Pré-candidato a governador do Estado, o emedebista conseguiu tirar a denúncia da 3ª Vara Federal de Campo Grande na véspera do início do julgamento, marcado para abril de 2019, pelo juiz Bruno Cezar da Cunha Teixeira. O MPE ratificou a denúncia. O juiz Roberto Ferreira Filho, da 1ª Vara Criminal de Campo Grande, recebeu a denúncia contra o ex-governador pelo pagamento de aproximadamente R$ 25 milhões em propinas em troca de incentivos fiscais.
A turma do Tribunal de Justiça de Mato Grosso do Sul negou pedido do batalhão de advogados do ex-governador para trancar a ação penal – ou seja, na prática, enviá-la para sempre para os arquivos do Poder Judiciário. No entanto, a corte manteve o processo contra o emedebista.
“Necessário o recebimento da denúncia, pena de cercear-se o direito que tem a sociedade de ver apurados fatos de tamanha relevância, motivo pelo qual, especialmente no nascedouro da ação penal, a exigência de prova plena, direta, a exemplo da pericial, além de violar o sistema do livre convencimento motivado (art. 155 do CPP), praticamente impossibilita a efetividade da repressão a delitos como os aqui referidos, naturalmente praticados na clandestinidade e amparados por sistema altamente complexo, tendente a dificultar tanto a investigação quanto a apuração da autoria”, anotou o relator do acórdão, conforme trecho destacado por Laurita.
Os advogados de André ingressaram com habeas corpus para trancar a ação penal. “Neste recurso, alega a ausência de lastro probatório mínimo, pois a denúncia está amparada em declarações de Réus colaboradores, elemento que não se revela apto a deflagrar a ação penal”, citou a magistrada. Eles alegaram que “os únicos elementos apontados como indícios de autoria, além dos acordos de delação premiada, são as declarações, colhidas em sede policial”.
Para rebater a tese da defesa, a ministra cita interceptações telefônicas entre Joesley Batista e o ex-secretário-adjunto de Fazenda, André Cance, que teria substituído Ivanildo da Cunha Miranda como operador do emedebista no esquema. Eles acertam uma reunião no dia 18 de dezembro de 2014, na qual teria ficado acertado o pagamento de R$ 6 milhões em propinas.
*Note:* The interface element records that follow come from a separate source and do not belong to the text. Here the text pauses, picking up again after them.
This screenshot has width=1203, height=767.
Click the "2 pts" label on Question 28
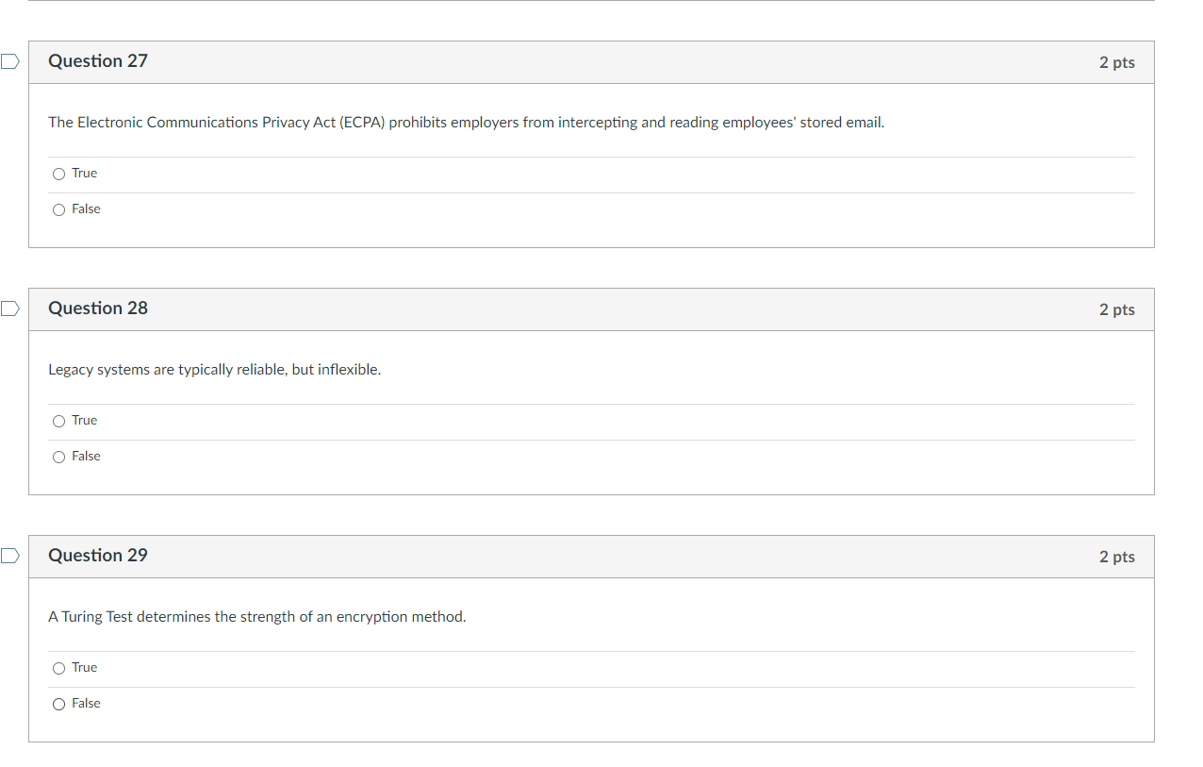(x=1116, y=309)
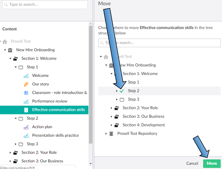
Task: Expand Step 3 in the content tree
Action: 16,144
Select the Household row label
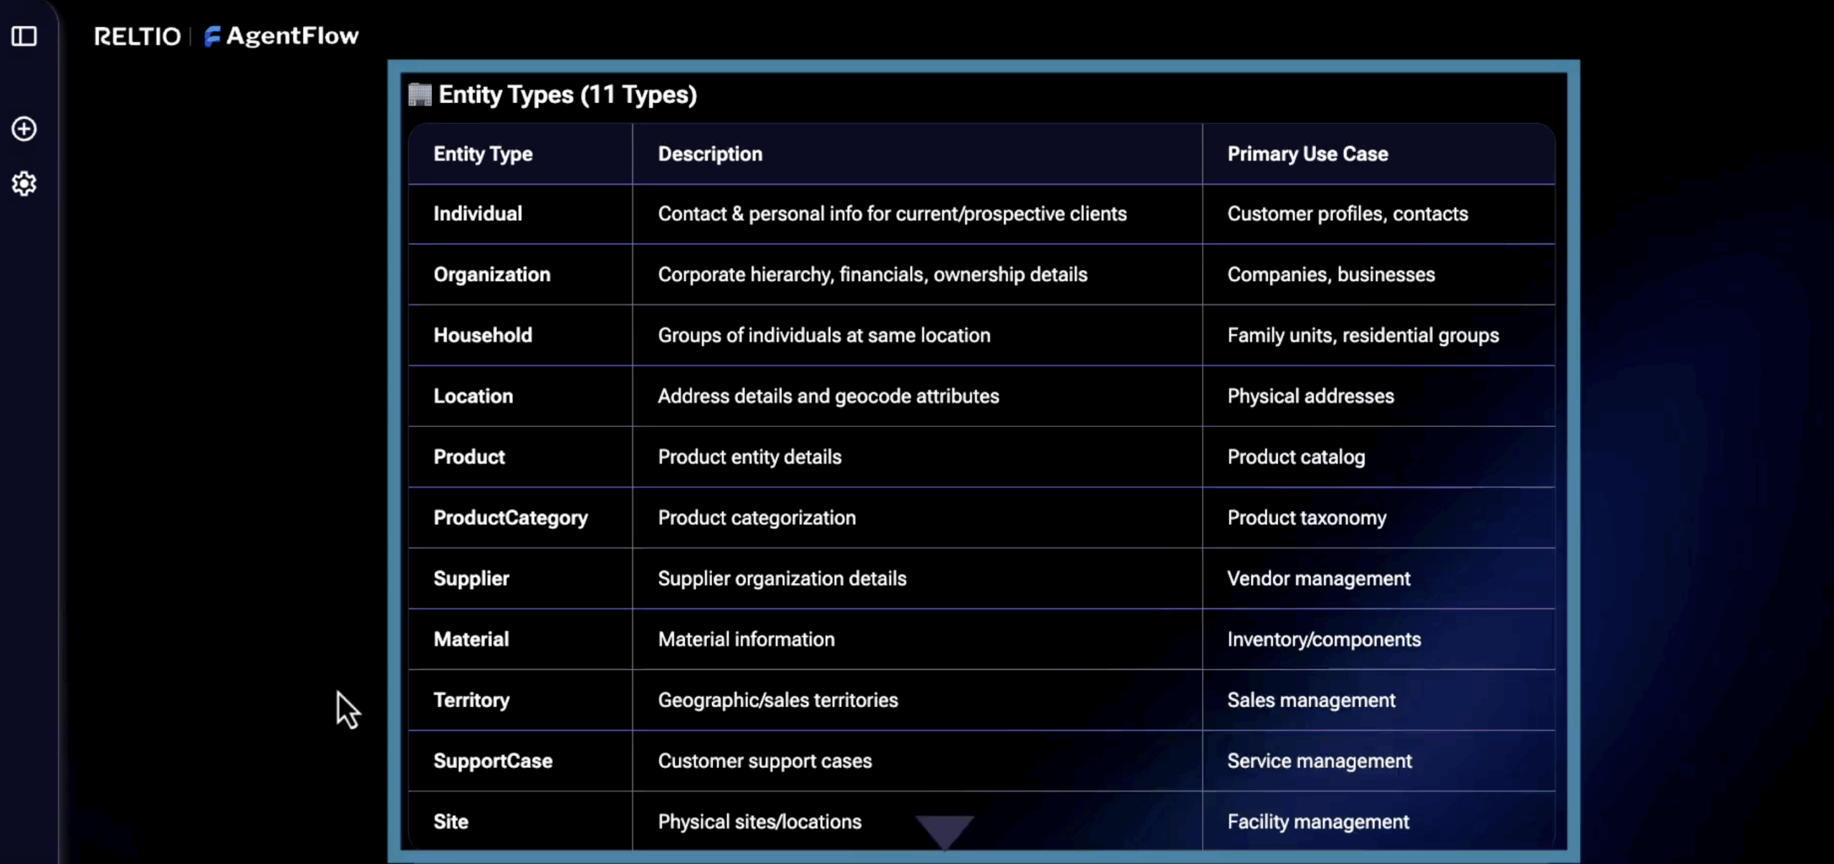 coord(483,335)
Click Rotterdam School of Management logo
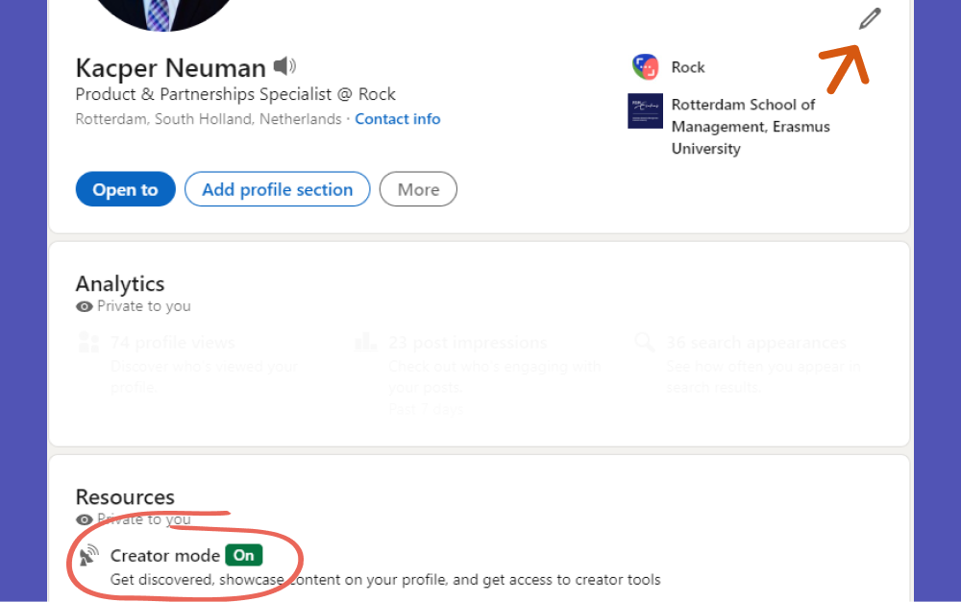Screen dimensions: 961x602 [x=645, y=111]
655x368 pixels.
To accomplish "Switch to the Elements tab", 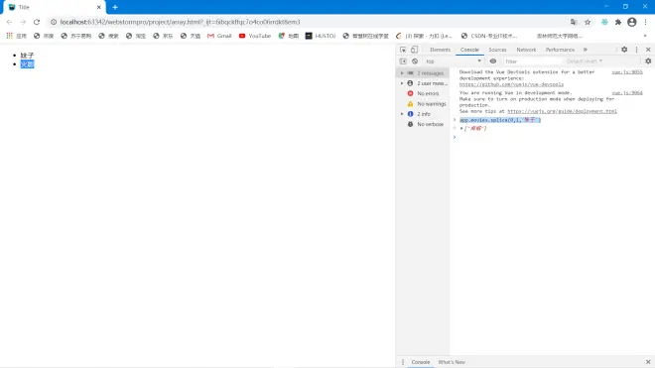I will 440,50.
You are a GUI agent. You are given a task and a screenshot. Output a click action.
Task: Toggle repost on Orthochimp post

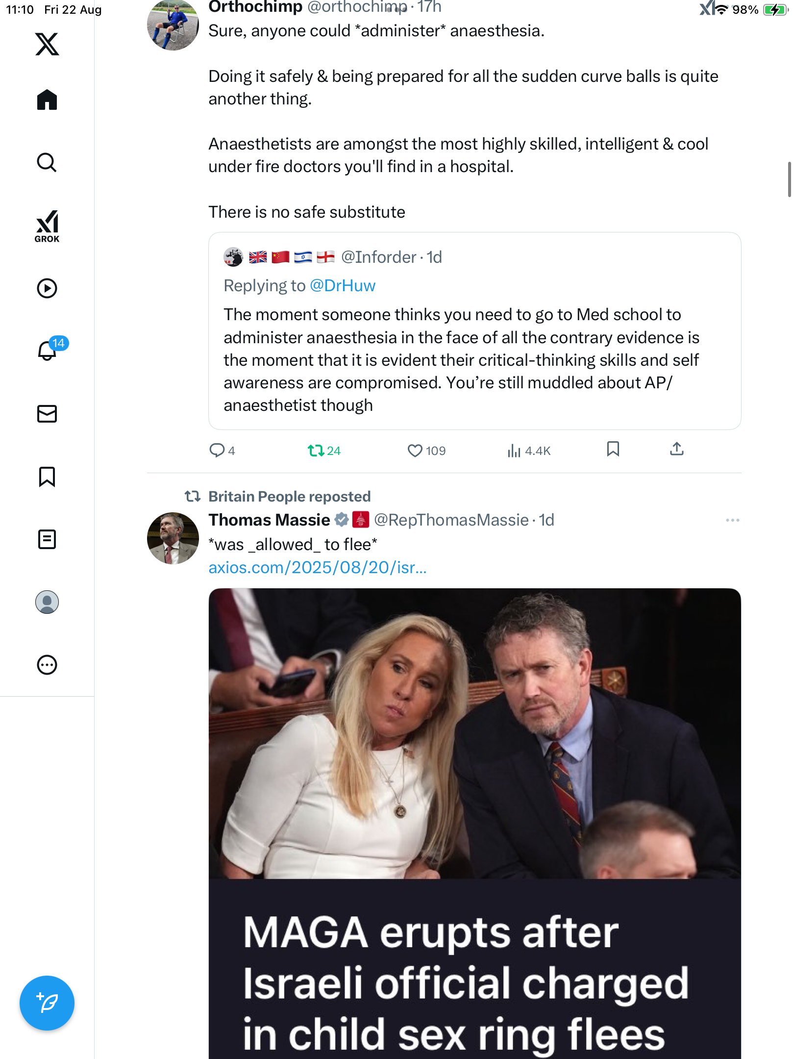click(x=315, y=450)
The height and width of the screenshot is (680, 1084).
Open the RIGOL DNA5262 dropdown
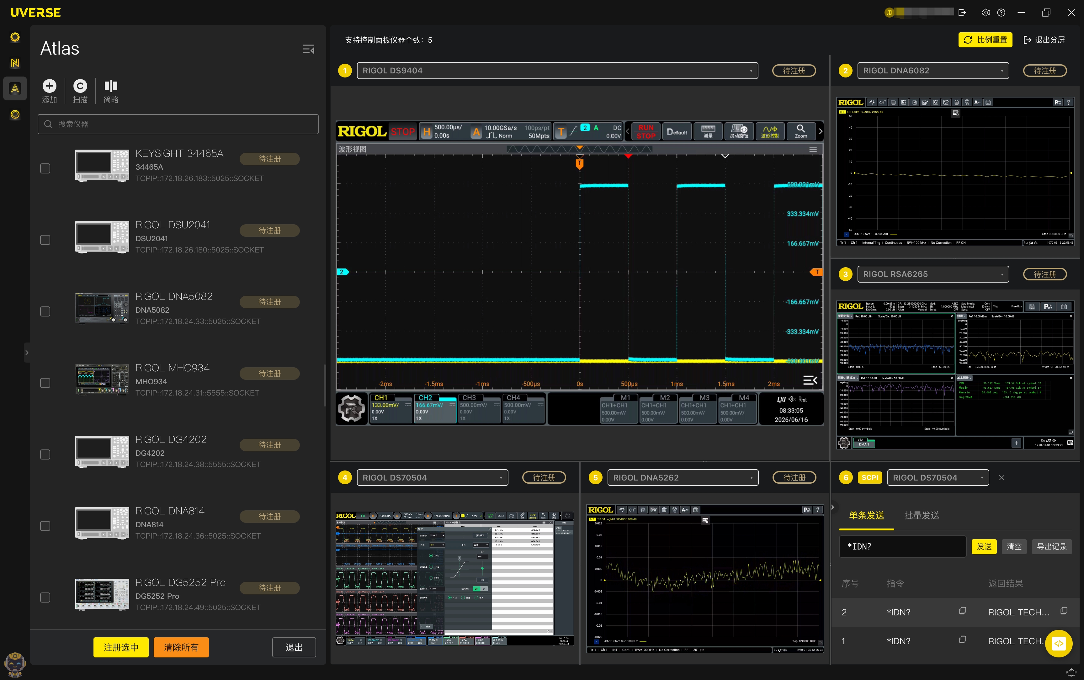point(683,478)
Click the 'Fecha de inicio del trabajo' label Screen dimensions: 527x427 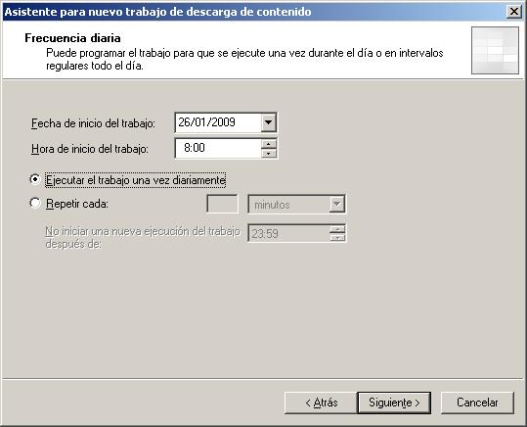[x=93, y=123]
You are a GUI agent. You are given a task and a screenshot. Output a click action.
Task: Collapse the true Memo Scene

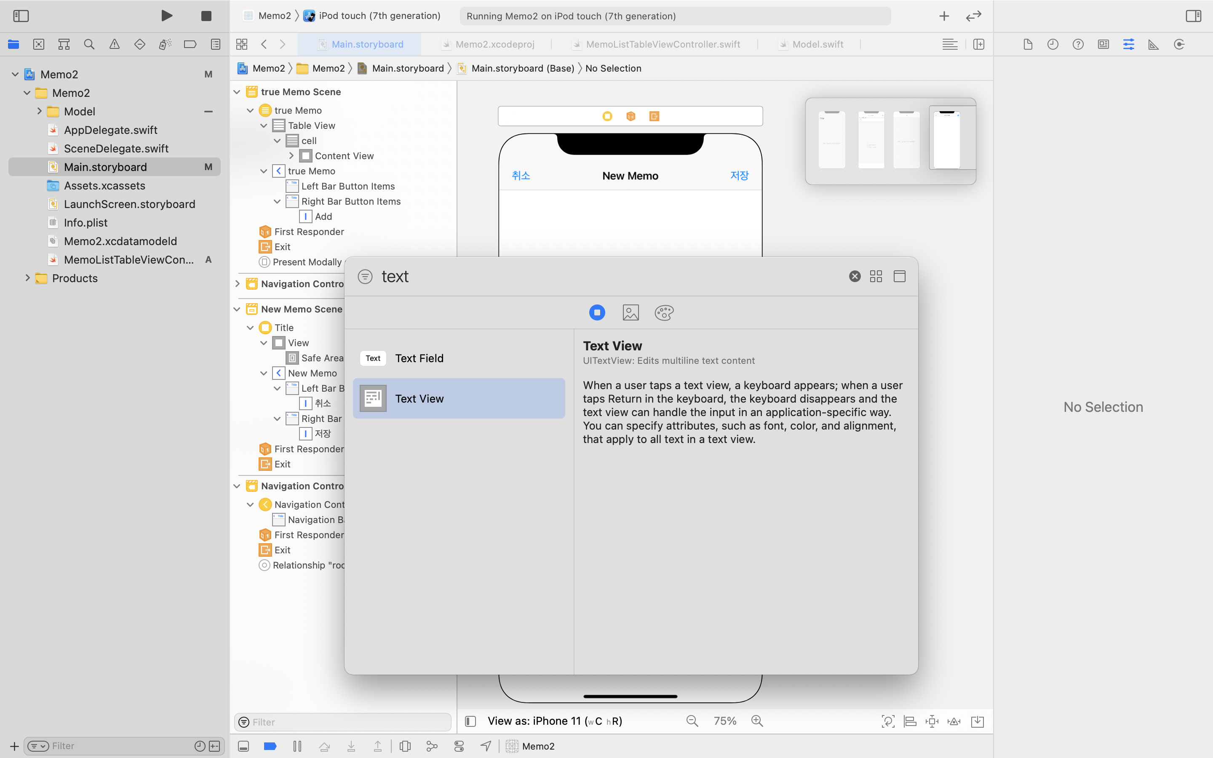pyautogui.click(x=237, y=92)
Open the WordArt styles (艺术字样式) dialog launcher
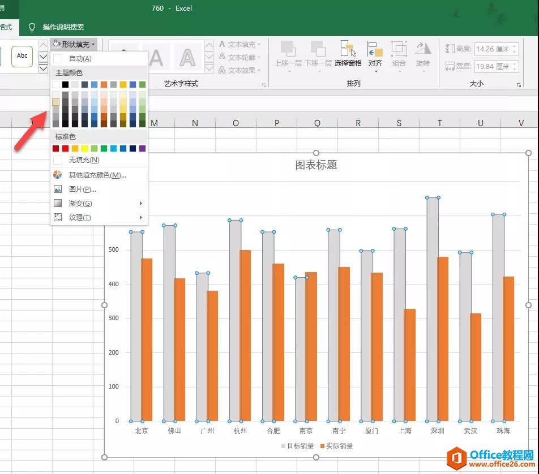This screenshot has width=539, height=474. (264, 85)
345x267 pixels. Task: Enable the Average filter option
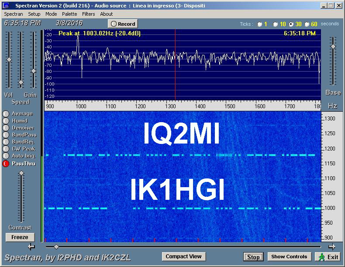click(6, 114)
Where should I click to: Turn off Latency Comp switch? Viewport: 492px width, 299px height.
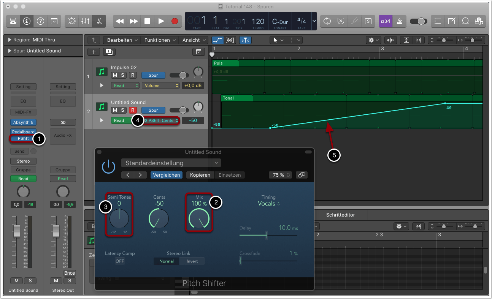pos(120,261)
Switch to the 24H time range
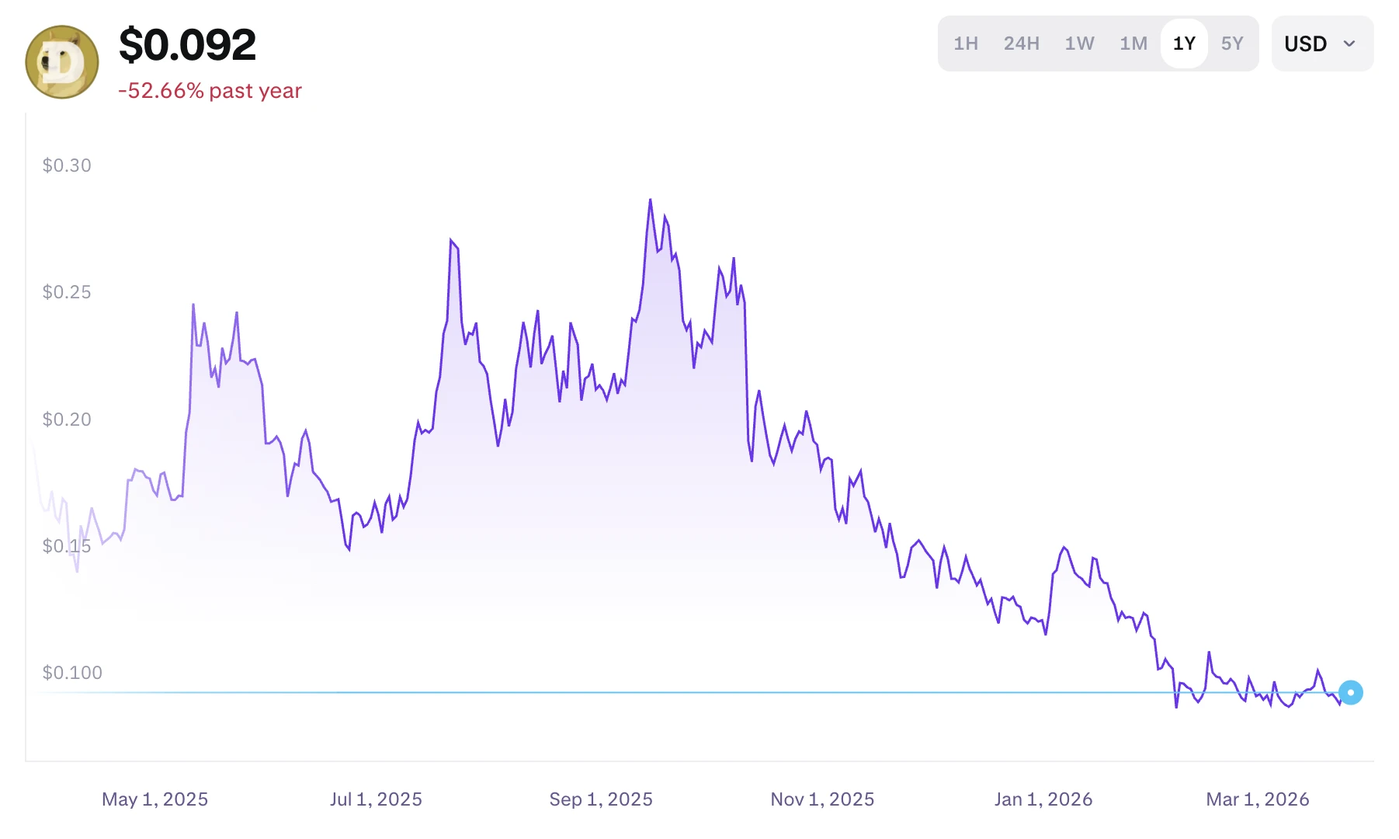 point(1021,44)
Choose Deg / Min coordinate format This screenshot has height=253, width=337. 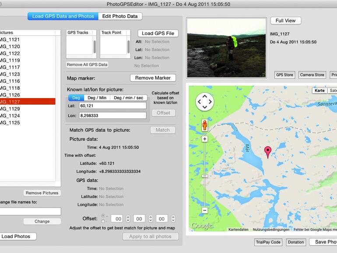[x=97, y=98]
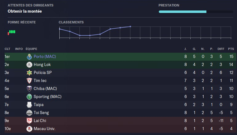
Task: Click the Tim Iec club crest
Action: tap(29, 81)
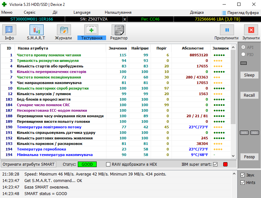Switch to the Тестування testing icon
Screen dimensions: 261x198
91,30
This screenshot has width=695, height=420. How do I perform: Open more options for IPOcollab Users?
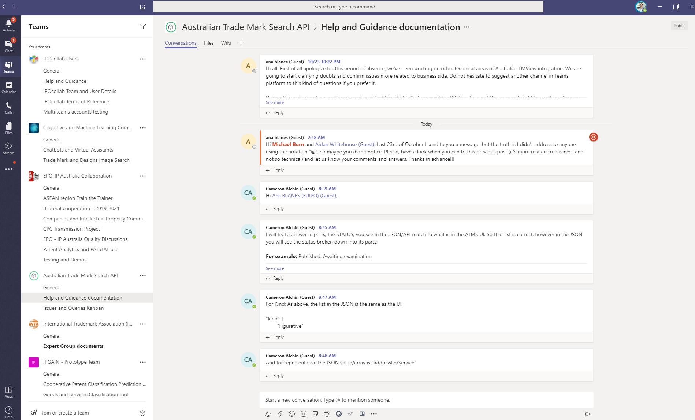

“Diante de todos esses elementos, fica bastante claro que, em 18 de dezembro de 2014, de fato, houve um encontro entre [A P] e [J B], intermediado por [A L C]. Sendo que o agendamento e a realização de tal encontro vem a reforçar os relatos de [D A DE C] e [J B] no sentido de que houve um acerto na questão das propinas; nas palavras de [J]: ‘meio que um acerto final de contas com ele [A P] onde eu fiquei de dar mais R$ 6.000.000,00 (seis milhões de reais)’”, anotou a relatora.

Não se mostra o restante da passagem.